When we last spoke, Braxton was wrestling with the idea of leaving his job of 17 years on uncertain terms. “I spent so much of my adult life there,” he explained. “Now, I’m kind of starting over at 40 years old at a new place.”
And he was also struggling with the question of how to explain his decision to Averi, since his own emotions were still fresh. He and Haeden were still working out how best to process with their girls that after two years of chanting strike slogans like “no contract, no coal!” alongside their strike cousins, most of their dads would be heading back to work without a new contract.
“Our children were the motivators to where we were willing to fight this long and to fight this hard,” Haeden says.

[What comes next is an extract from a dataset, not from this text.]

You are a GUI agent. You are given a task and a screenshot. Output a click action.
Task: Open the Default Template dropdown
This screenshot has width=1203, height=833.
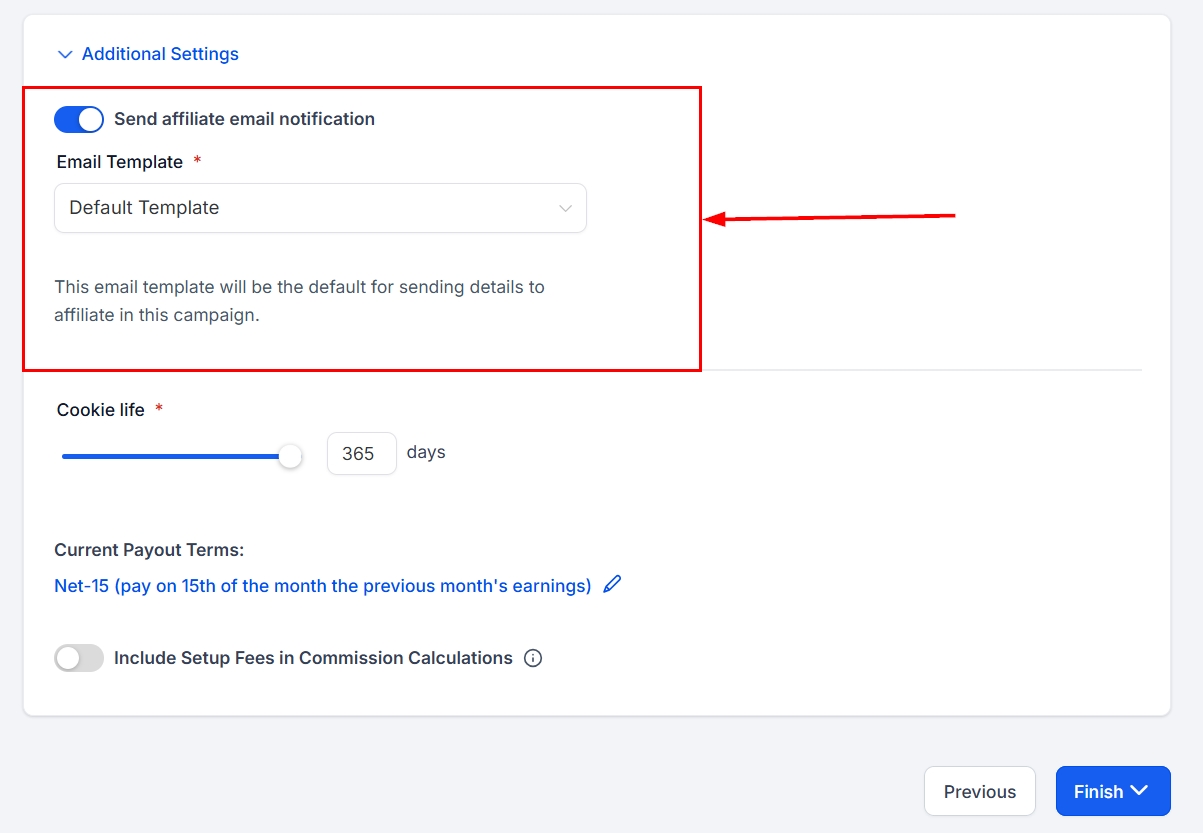coord(320,208)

“This is kind of upheaving their lives; they’re used to having a schedule,” Haeden reflected. Averi was having a particularly tough time, because she hadn’t been allowed to go to the meetings in which the return-to-work order was discussed, and she was still upset about it. “Every other Wednesday, we’re supposed to have a rally, and she’s supposed to see her friends, and she’s supposed to hear [UMWA District 20 President] Larry [Spencer], and she’s supposed to hear [UMWA President] Cecil [Roberts], and she can’t understand — ‘Well, if you’re having a meeting, that’s a rally; why can’t I go?’ So for them, it’s hard because this has become their community; this has become their family; they have their own support system. Her biggest concern, when I even brought this up, was ‘Well, when am I going to see my friends?’ They’ve seen each other so much that that’s their concern, like, ‘Where does that leave us?’”
So where did it leave them? The UMWA continues to negotiate with Warrior Met Coal and continues to try to hammer out a new, improved contract that its membership can approve, but the strike as the Wrights (both big and small) knew it is over. Many of the workers have returned to the mine, but many won’t be going back (in some cases, for the first time in generations) — wherever their stories go next, the workers and their families are a part of labor history.
For the Wrights, the sacrifice, stress, and struggle were worth it. They made it through two difficult years together, brought their girls along for the ride, and feel their family has emerged stronger for it. As Braxton works to settle into a new job and a new industry, and the girls settle into yet another new normal, Haeden is moving forward with the fight. She recently accepted a summer organizer position at Jobs to Move America with an eye to becoming a researcher and spent June boning up on her corporate research skills at Cornell University’s School of Industrial and Labor Relations.
“For me, and I know for a lot of the families, our children were the motivators to where we were willing to fight this long and to fight this hard,” Haeden says. “I want to teach my girls to look back and see that no matter what the outcome was — because this wasn’t the outcome we wanted, and it’s hard to explain to a child what this outcome even means — what matters is that we fought because it was the right fight to take. That we fought because it was an injustice. We fought because we were being exploited. And we fought for families that we didn’t know before the strike.”
This article was supported by the Economic Hardship Reporting Project.